(Beginning of DATA TO EXAMINE)
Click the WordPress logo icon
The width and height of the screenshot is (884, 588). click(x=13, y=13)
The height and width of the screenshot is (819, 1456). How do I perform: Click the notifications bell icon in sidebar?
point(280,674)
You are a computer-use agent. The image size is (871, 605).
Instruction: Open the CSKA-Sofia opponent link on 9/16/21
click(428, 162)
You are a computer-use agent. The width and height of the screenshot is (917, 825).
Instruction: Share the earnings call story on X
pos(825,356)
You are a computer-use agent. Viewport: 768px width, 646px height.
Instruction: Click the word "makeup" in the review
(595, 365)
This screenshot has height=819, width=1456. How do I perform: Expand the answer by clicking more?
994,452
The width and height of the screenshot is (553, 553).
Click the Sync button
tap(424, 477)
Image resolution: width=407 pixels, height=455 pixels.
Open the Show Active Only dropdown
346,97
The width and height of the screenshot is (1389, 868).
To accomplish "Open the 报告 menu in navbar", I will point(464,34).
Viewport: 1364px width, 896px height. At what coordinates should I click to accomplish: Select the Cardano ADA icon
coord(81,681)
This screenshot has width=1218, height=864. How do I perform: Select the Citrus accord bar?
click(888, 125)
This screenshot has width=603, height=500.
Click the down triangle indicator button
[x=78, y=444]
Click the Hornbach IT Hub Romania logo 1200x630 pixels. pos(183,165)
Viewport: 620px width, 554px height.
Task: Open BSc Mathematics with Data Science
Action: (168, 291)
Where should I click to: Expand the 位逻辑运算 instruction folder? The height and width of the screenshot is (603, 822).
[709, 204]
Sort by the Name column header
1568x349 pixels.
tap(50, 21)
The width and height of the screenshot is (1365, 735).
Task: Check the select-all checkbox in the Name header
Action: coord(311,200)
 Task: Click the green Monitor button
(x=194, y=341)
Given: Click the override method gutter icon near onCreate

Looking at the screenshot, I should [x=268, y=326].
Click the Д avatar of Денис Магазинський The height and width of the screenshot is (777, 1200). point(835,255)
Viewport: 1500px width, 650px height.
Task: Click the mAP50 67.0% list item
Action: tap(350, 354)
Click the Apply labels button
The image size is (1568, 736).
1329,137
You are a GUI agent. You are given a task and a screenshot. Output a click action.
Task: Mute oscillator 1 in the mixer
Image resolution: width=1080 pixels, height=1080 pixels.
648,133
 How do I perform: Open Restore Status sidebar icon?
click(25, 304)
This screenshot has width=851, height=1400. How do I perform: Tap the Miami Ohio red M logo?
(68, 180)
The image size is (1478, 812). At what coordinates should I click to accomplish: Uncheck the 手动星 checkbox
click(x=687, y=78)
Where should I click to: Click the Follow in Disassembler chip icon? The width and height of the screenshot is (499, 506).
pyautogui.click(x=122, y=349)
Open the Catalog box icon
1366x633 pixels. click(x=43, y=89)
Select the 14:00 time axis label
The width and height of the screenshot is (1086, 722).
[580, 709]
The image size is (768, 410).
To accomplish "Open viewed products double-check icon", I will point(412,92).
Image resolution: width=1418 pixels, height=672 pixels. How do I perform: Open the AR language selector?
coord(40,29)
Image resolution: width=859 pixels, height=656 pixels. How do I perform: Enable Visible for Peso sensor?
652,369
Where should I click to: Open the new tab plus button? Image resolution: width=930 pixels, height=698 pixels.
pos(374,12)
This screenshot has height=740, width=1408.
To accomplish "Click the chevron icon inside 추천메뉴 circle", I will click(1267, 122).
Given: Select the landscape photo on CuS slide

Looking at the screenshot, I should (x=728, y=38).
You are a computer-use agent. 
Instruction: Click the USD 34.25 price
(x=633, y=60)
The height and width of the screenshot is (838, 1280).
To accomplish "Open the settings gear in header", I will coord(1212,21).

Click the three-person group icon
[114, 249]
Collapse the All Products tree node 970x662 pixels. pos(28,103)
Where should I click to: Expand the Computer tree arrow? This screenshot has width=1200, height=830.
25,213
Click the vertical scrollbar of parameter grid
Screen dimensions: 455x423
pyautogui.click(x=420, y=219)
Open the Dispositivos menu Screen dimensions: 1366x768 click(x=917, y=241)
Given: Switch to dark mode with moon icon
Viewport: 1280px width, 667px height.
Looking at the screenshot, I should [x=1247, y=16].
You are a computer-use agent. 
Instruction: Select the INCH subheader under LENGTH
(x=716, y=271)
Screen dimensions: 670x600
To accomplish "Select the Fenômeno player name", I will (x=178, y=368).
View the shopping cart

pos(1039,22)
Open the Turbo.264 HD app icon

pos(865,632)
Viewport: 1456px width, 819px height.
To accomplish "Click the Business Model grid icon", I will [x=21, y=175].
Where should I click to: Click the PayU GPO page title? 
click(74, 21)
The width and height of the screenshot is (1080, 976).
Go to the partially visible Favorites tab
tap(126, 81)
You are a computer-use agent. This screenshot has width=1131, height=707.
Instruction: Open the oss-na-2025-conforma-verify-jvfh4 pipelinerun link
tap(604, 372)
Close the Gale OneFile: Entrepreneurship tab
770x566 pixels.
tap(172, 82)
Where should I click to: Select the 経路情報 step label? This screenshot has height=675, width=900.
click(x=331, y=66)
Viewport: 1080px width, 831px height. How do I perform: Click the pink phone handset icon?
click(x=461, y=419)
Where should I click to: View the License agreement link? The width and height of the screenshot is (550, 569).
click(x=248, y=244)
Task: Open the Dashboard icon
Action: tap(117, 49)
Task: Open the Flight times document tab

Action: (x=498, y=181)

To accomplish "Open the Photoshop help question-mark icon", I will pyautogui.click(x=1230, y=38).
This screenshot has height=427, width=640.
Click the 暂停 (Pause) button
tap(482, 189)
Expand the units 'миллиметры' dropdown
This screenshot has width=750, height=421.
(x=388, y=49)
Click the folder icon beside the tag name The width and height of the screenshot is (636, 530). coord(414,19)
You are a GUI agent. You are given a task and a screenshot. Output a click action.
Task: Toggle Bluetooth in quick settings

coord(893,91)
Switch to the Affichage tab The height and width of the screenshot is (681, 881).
(End of DATA TO EXAMINE)
◆ THE PROBLEM: Give the listing above again in full, with no word altered.

◆ SOLUTION TO THIS PROBLEM:
Click the WordPress logo icon
The width and height of the screenshot is (884, 588). click(x=13, y=13)
The height and width of the screenshot is (819, 1456). How do I perform: Click the notifications bell icon in sidebar?
point(280,674)
You are a computer-use agent. The image size is (871, 605).
Instruction: Open the CSKA-Sofia opponent link on 9/16/21
click(428, 162)
You are a computer-use agent. The width and height of the screenshot is (917, 825).
Instruction: Share the earnings call story on X
pos(825,356)
You are a computer-use agent. Viewport: 768px width, 646px height.
Instruction: Click the word "makeup" in the review
(595, 365)
This screenshot has height=819, width=1456. How do I perform: Expand the answer by clicking more?
994,452
The width and height of the screenshot is (553, 553).
Click the Sync button
tap(424, 477)
Image resolution: width=407 pixels, height=455 pixels.
Open the Show Active Only dropdown
346,97
The width and height of the screenshot is (1389, 868).
To accomplish "Open the 报告 menu in navbar", I will point(464,34).
Viewport: 1364px width, 896px height. At what coordinates should I click to accomplish: Select the Cardano ADA icon
coord(81,681)
This screenshot has width=1218, height=864. How do I perform: Select the Citrus accord bar?
click(888, 125)
This screenshot has width=603, height=500.
Click the down triangle indicator button
[x=78, y=444]
Click the Hornbach IT Hub Romania logo 1200x630 pixels. pos(183,165)
Viewport: 620px width, 554px height.
Task: Open BSc Mathematics with Data Science
Action: (168, 291)
Where should I click to: Expand the 位逻辑运算 instruction folder? The height and width of the screenshot is (603, 822).
[709, 204]
Sort by the Name column header
1568x349 pixels.
tap(50, 21)
The width and height of the screenshot is (1365, 735).
Task: Check the select-all checkbox in the Name header
Action: coord(311,200)
 Task: Click the green Monitor button
(x=194, y=341)
Given: Click the override method gutter icon near onCreate

Looking at the screenshot, I should [x=268, y=326].
Click the Д avatar of Денис Магазинський The height and width of the screenshot is (777, 1200). point(835,255)
Viewport: 1500px width, 650px height.
Task: Click the mAP50 67.0% list item
Action: tap(350, 354)
Click the Apply labels button
The image size is (1568, 736).
1329,137
You are a GUI agent. You are given a task and a screenshot. Output a click action.
Task: Mute oscillator 1 in the mixer
Image resolution: width=1080 pixels, height=1080 pixels.
648,133
 How do I perform: Open Restore Status sidebar icon?
click(25, 304)
This screenshot has width=851, height=1400. How do I perform: Tap the Miami Ohio red M logo?
(68, 180)
The image size is (1478, 812). At what coordinates should I click to accomplish: Uncheck the 手动星 checkbox
click(x=687, y=78)
Where should I click to: Click the Follow in Disassembler chip icon? The width and height of the screenshot is (499, 506).
pyautogui.click(x=122, y=349)
Open the Catalog box icon
1366x633 pixels. click(x=43, y=89)
Select the 14:00 time axis label
The width and height of the screenshot is (1086, 722).
[580, 709]
The image size is (768, 410).
To accomplish "Open viewed products double-check icon", I will point(412,92).
Image resolution: width=1418 pixels, height=672 pixels. How do I perform: Open the AR language selector?
coord(40,29)
Image resolution: width=859 pixels, height=656 pixels. How do I perform: Enable Visible for Peso sensor?
652,369
Where should I click to: Open the new tab plus button? Image resolution: width=930 pixels, height=698 pixels.
pos(374,12)
This screenshot has height=740, width=1408.
To accomplish "Click the chevron icon inside 추천메뉴 circle", I will click(1267, 122).
Given: Select the landscape photo on CuS slide

Looking at the screenshot, I should (x=728, y=38).
You are a computer-use agent. 
Instruction: Click the USD 34.25 price
(x=633, y=60)
The height and width of the screenshot is (838, 1280).
To accomplish "Open the settings gear in header", I will coord(1212,21).

Click the three-person group icon
[114, 249]
Collapse the All Products tree node 970x662 pixels. pos(28,103)
Where should I click to: Expand the Computer tree arrow? This screenshot has width=1200, height=830.
25,213
Click the vertical scrollbar of parameter grid
Screen dimensions: 455x423
pyautogui.click(x=420, y=219)
Open the Dispositivos menu Screen dimensions: 1366x768 click(x=917, y=241)
Given: Switch to dark mode with moon icon
Viewport: 1280px width, 667px height.
Looking at the screenshot, I should [x=1247, y=16].
You are a computer-use agent. 
Instruction: Select the INCH subheader under LENGTH
(x=716, y=271)
Screen dimensions: 670x600
To accomplish "Select the Fenômeno player name", I will (x=178, y=368).
View the shopping cart

pos(1039,22)
Open the Turbo.264 HD app icon

pos(865,632)
Viewport: 1456px width, 819px height.
To accomplish "Click the Business Model grid icon", I will [x=21, y=175].
Where should I click to: Click the PayU GPO page title? 
click(74, 21)
The width and height of the screenshot is (1080, 976).
Go to the partially visible Favorites tab
tap(126, 81)
You are a computer-use agent. This screenshot has width=1131, height=707.
Instruction: Open the oss-na-2025-conforma-verify-jvfh4 pipelinerun link
tap(604, 372)
Close the Gale OneFile: Entrepreneurship tab
770x566 pixels.
tap(172, 82)
Where should I click to: Select the 経路情報 step label? This screenshot has height=675, width=900.
click(x=331, y=66)
Viewport: 1080px width, 831px height. How do I perform: Click the pink phone handset icon?
click(x=461, y=419)
Where should I click to: View the License agreement link? The width and height of the screenshot is (550, 569).
click(x=248, y=244)
Task: Open the Dashboard icon
Action: tap(117, 49)
Task: Open the Flight times document tab

Action: (x=498, y=181)

To accomplish "Open the Photoshop help question-mark icon", I will pyautogui.click(x=1230, y=38).
This screenshot has height=427, width=640.
Click the 暂停 (Pause) button
tap(482, 189)
Expand the units 'миллиметры' dropdown
This screenshot has width=750, height=421.
(x=388, y=49)
Click the folder icon beside the tag name The width and height of the screenshot is (636, 530). coord(414,19)
You are a GUI agent. You are given a task and a screenshot. Output a click action.
Task: Toggle Bluetooth in quick settings

coord(893,91)
Switch to the Affichage tab The height and width of the screenshot is (681, 881).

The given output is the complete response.